Perhaps nothing emphasizes the alpha male traits they share better than their similar reaction to injury.

Bryant, of course, was diagnosed with a torn ligament and an avulsion fracture last season. That means that the ligament pulled away from the digit and took a chunk of bone with it.

The injury isn’t so much continually painful as it is a source of numbness, unless someone strikes it during a game. Then it can become quite painful. It immediately raised questions about how the injury would affect Bryant’s shooting, a question that gets bandied about on the Internet.

Bryant could have had surgery during the season, but he wanted to keep playing.

He could have had it over the summer, but he wanted to play in the Olympics.

He could have it late in the offseason, but he has a serious agenda for the Lakers for 2009. That agenda doesn’t allow him to miss the early months of the season.

So he’s going to play on.

“I have always felt that I can still focus and play at a high level even through various injuries,” Bryant explained on his website. “That’s really just part of the game. When the doctors told me recovery from a procedure could be 12 weeks, I just decided now was not the time to have surgery. What it really came down to for me is that I just didn’t want to miss any time ‘punching the clock’ for the Lakers, given all we are trying to accomplish as a team this NBA season. I am just really excited and looking forward to being there with the guys when camp opens in a few weeks.

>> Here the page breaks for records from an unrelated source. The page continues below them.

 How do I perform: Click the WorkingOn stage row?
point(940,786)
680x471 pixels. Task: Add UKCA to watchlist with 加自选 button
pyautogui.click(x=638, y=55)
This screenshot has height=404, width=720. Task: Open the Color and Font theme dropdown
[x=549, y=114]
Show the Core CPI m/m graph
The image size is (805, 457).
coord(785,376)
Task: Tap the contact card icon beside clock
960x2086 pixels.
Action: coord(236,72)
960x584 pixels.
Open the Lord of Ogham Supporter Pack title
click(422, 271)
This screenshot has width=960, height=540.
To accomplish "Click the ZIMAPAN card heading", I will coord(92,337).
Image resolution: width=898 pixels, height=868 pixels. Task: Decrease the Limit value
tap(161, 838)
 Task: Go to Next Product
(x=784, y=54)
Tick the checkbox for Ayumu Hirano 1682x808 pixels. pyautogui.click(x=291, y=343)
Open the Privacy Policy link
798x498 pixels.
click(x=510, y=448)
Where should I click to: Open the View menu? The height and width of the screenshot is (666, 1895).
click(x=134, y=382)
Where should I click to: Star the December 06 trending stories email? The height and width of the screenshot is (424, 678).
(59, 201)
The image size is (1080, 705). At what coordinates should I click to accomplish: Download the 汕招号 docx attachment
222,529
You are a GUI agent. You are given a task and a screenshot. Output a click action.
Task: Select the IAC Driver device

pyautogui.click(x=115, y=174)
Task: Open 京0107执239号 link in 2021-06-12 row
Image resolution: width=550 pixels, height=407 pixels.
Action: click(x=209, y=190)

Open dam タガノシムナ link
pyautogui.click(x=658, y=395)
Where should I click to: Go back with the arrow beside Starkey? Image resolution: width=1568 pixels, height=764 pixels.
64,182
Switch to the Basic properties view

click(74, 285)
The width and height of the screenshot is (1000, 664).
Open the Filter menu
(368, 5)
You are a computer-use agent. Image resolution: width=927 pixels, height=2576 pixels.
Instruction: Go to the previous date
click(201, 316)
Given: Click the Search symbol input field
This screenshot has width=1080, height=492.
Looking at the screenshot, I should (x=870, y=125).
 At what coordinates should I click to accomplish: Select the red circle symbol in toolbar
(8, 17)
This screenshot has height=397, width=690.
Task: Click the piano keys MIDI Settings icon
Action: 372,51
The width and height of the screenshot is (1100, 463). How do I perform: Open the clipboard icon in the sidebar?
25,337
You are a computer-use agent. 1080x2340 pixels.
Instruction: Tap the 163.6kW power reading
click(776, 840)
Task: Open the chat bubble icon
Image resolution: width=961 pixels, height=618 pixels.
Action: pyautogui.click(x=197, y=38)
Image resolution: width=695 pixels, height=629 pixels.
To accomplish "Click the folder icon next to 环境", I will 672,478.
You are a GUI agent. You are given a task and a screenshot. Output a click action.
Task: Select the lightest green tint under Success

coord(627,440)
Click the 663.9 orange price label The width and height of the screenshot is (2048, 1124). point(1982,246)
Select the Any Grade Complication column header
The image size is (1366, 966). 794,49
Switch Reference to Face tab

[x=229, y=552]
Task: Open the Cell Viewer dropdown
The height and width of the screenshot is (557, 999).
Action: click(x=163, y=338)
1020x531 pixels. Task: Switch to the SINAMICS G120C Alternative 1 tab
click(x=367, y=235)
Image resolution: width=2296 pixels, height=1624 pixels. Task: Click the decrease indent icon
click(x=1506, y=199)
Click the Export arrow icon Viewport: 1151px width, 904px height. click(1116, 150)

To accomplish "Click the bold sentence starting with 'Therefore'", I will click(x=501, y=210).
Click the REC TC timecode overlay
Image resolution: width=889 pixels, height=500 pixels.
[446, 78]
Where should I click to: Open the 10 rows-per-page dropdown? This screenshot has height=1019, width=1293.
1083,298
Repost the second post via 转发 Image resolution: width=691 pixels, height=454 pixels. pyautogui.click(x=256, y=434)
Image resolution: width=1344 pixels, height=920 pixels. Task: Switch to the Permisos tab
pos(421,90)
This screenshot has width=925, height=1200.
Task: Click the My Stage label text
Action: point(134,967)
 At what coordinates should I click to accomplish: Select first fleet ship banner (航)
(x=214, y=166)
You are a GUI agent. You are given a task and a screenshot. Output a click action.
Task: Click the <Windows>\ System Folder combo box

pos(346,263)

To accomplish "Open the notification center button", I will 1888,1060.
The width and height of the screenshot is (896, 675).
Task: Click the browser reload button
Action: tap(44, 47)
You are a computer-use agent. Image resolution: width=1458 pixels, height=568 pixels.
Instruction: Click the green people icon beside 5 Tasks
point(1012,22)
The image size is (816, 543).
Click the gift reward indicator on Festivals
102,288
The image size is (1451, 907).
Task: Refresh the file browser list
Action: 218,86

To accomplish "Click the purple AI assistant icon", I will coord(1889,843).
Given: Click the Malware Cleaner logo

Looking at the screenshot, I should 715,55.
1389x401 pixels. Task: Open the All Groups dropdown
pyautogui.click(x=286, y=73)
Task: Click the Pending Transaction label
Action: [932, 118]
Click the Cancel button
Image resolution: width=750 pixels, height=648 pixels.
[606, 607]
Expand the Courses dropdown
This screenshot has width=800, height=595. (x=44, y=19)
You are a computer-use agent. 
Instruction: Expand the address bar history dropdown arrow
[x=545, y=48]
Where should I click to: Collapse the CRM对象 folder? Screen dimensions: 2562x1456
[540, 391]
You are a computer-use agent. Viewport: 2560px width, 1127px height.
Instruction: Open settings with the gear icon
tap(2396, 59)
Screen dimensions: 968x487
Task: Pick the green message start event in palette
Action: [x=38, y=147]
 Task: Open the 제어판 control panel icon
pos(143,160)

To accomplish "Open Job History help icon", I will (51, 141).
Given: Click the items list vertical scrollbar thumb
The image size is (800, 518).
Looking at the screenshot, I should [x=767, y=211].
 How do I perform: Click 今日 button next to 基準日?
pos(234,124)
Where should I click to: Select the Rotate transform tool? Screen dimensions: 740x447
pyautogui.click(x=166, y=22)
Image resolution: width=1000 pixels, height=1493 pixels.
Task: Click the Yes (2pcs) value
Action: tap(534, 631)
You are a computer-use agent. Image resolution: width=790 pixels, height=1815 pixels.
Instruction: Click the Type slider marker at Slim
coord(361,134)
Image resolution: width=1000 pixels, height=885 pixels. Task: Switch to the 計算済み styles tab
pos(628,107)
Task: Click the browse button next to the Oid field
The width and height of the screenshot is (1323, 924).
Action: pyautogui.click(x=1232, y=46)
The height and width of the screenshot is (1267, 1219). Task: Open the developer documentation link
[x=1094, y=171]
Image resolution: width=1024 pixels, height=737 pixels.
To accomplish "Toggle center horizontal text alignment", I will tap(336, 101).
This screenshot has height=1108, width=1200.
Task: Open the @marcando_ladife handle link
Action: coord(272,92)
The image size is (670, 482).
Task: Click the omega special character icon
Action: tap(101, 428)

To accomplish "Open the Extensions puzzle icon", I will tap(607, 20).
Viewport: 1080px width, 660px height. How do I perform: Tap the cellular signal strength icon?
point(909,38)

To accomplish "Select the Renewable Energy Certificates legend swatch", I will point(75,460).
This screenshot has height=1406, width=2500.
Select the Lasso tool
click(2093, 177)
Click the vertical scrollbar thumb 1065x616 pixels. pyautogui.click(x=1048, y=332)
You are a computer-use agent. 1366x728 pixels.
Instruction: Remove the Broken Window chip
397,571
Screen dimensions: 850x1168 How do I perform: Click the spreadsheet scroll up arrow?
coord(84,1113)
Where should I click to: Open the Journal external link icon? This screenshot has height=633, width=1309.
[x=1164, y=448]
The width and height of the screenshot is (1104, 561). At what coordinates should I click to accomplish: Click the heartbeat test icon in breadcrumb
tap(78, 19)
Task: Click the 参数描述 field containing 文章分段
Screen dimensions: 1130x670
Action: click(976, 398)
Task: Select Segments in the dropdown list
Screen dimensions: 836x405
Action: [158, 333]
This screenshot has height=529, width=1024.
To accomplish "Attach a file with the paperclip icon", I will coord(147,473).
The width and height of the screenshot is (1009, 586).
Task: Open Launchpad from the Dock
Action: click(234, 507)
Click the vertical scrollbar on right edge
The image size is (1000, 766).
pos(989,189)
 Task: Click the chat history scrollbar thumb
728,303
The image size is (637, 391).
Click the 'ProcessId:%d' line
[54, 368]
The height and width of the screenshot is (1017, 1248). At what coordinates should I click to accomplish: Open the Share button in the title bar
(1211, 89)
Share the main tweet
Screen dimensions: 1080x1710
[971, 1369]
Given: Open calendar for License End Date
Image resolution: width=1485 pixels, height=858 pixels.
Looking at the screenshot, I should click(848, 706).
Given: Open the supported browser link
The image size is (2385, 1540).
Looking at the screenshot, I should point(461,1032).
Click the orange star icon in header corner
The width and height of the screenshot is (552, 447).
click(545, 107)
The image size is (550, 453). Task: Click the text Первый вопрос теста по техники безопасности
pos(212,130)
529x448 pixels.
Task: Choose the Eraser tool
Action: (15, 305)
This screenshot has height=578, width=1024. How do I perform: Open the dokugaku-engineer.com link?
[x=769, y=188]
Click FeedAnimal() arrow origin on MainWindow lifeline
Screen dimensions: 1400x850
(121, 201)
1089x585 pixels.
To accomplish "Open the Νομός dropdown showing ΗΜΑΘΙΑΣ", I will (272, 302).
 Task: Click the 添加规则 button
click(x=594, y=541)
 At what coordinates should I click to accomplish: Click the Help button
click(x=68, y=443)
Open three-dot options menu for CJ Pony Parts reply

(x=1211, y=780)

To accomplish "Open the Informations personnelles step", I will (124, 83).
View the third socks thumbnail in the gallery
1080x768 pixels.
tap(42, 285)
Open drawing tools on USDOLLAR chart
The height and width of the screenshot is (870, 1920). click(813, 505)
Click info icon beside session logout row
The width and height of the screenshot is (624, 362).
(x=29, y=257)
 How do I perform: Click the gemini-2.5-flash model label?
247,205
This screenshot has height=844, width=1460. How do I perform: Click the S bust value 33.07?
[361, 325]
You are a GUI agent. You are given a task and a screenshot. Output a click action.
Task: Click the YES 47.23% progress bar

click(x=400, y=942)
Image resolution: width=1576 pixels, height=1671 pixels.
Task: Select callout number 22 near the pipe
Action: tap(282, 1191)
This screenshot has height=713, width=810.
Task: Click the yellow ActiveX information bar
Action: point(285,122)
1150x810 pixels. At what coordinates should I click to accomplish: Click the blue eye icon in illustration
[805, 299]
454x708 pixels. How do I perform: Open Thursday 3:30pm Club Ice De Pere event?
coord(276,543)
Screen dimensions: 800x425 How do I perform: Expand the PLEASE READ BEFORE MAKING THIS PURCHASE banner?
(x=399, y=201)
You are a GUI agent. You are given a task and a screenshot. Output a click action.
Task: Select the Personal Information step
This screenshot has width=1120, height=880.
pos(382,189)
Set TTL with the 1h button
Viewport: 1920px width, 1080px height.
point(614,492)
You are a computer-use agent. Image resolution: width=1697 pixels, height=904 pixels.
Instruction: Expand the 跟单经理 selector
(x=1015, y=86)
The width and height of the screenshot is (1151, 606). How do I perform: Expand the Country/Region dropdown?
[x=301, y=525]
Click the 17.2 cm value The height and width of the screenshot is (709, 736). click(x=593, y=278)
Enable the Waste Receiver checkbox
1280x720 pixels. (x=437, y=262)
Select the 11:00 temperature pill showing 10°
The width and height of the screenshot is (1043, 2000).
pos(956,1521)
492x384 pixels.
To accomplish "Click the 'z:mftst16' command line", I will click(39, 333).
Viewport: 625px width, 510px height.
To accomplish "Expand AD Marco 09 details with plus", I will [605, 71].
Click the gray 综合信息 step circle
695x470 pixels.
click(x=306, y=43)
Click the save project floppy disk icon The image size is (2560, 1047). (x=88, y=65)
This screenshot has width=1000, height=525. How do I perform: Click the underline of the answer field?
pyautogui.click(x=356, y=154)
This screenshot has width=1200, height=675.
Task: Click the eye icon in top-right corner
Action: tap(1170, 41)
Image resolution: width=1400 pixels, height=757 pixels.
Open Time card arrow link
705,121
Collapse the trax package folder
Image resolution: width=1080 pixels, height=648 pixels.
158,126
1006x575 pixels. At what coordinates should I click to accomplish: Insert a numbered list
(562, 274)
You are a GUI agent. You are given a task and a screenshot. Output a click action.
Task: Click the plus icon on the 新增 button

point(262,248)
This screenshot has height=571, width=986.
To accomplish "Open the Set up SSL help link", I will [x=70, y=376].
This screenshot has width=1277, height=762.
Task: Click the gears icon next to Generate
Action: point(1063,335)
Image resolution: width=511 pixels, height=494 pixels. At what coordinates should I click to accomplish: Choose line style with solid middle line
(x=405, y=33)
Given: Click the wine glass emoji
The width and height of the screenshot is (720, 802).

That is a real bonding process and if I can avoid being on the sidelines for that, God willing, I will.”

Old-timers will recall that just three games into his second NBA season, Jordan suffered a broken navicular tarsal bone in his left foot, an injury that had altered or ended the careers of several NBA players. He missed the next 64 games, then insisted on coming back to play at the end of the season, even though doctors explained that he risked perhaps a 15 percent chance of ending his career.

Jordan didn’t care. He was determined to play.

“That’s the way Mike was,” Mark Pfeil, who was then the Bulls’ trainer, told me. “If he didn’t think something was gonna hurt him, he’d focus past it and play. Sprains, groin pulls, muscle spasms, flu, Michael’s first question always was, ‘Is it gonna hurt me to play?’ If I told him no, it was gone. He’d focus past it.”

“I didn’t want to watch my team go down the pits,” Jordan explained. “I thought I was healthy enough to contribute something.”

With Jordan back in the lineup, the Bulls went 6-7 over their last 13 games and despite a 30-52 finish somehow made the playoffs. In the first round of the playoffs, the Bulls encountered the Boston Celtics, who were on their way to their 16th world championship. Boston swept Chicago, but not before Jordan set the NBA abuzz with a 63-point performance in a double-overtime loss on in Boston Garden.

“That’s God disguised as Michael Jordan,” Larry Bird said afterward.

Critics want to make much of Bryant’s decision as some sort of PR move, or perhaps yet another attempt to mimic Jordan.

Actually, it’s pretty simple. Bryant and his Lakers got their butts kicked by Boston in the league championship series. Bryant and his team lost Game 4 after holding a huge lead.

Winter, a longtime Bryant mentor and observer, noted that he outcome was a huge setback for someone with the stated goal of becoming the game’s greatest player.

For Bryant, the agenda is to get into training camp with his team to get ready to compete in 2009. He wants to win, and he can’t do that sitting out in September, October and November. He’s got a young team that he needs to lead, to drive.

After all, that’s what alpha males do.